Give again exactly, and only, the lines between the line holding "The width and height of the screenshot is (571, 389)." and the end of the listing, both boundary lines included.

═══ Input records

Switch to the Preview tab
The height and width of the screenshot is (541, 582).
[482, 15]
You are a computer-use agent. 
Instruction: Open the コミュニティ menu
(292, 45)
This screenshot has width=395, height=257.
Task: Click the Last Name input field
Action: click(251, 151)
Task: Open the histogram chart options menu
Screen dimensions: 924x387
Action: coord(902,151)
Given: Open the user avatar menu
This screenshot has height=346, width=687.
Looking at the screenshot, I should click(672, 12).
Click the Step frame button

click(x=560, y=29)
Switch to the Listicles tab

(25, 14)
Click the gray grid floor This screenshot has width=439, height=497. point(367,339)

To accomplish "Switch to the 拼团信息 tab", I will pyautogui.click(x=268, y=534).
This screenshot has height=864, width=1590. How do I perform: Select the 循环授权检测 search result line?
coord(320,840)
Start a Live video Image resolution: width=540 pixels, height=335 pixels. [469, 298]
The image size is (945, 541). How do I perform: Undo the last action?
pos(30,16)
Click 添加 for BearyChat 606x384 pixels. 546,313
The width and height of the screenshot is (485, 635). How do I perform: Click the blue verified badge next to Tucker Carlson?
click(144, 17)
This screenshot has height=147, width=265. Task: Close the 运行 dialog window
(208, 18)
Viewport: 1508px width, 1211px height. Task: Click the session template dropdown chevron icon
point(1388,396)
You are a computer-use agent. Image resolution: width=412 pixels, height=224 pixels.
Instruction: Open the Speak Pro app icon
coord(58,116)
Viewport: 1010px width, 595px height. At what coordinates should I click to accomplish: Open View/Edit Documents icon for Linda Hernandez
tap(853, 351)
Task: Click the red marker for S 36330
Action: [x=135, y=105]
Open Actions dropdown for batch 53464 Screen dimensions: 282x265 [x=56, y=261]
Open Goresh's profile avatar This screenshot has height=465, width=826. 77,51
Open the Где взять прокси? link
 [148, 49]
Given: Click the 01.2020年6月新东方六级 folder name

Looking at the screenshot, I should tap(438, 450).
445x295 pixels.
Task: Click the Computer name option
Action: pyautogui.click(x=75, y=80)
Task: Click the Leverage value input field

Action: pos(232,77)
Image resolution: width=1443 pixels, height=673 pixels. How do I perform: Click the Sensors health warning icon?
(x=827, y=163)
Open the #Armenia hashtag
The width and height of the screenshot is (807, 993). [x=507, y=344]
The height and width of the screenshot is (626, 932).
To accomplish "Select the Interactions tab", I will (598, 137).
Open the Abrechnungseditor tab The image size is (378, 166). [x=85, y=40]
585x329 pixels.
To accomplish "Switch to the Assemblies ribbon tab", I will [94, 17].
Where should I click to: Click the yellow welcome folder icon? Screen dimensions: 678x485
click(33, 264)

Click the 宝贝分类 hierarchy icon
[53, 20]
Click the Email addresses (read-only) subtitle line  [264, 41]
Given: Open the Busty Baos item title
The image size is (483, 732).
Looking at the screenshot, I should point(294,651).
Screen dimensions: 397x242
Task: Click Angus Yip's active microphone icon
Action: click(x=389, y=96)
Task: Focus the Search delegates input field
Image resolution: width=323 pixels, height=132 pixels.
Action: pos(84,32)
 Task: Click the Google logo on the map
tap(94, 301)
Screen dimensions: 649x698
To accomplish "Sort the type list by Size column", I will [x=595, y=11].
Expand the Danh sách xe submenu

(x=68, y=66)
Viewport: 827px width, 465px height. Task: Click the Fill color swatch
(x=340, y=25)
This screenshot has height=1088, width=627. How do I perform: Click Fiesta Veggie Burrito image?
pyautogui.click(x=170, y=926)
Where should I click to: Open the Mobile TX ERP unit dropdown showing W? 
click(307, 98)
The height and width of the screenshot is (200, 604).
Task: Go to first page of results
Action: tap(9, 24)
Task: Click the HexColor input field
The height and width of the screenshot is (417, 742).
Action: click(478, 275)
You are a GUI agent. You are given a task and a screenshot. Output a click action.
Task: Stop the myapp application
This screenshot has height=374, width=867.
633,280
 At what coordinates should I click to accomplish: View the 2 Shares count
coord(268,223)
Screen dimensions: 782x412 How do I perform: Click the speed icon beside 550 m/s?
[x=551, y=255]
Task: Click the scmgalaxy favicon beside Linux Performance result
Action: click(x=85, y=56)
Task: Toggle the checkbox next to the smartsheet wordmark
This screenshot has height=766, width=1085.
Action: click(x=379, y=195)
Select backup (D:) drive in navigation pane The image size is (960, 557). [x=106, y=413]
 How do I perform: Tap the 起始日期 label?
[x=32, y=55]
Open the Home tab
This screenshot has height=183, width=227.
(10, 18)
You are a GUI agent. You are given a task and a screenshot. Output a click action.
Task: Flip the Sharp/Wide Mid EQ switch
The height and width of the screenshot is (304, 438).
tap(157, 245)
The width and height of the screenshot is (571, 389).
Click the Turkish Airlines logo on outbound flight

══════

Task response:
The width and height of the screenshot is (571, 389).
Click the Turkish Airlines logo on outbound flight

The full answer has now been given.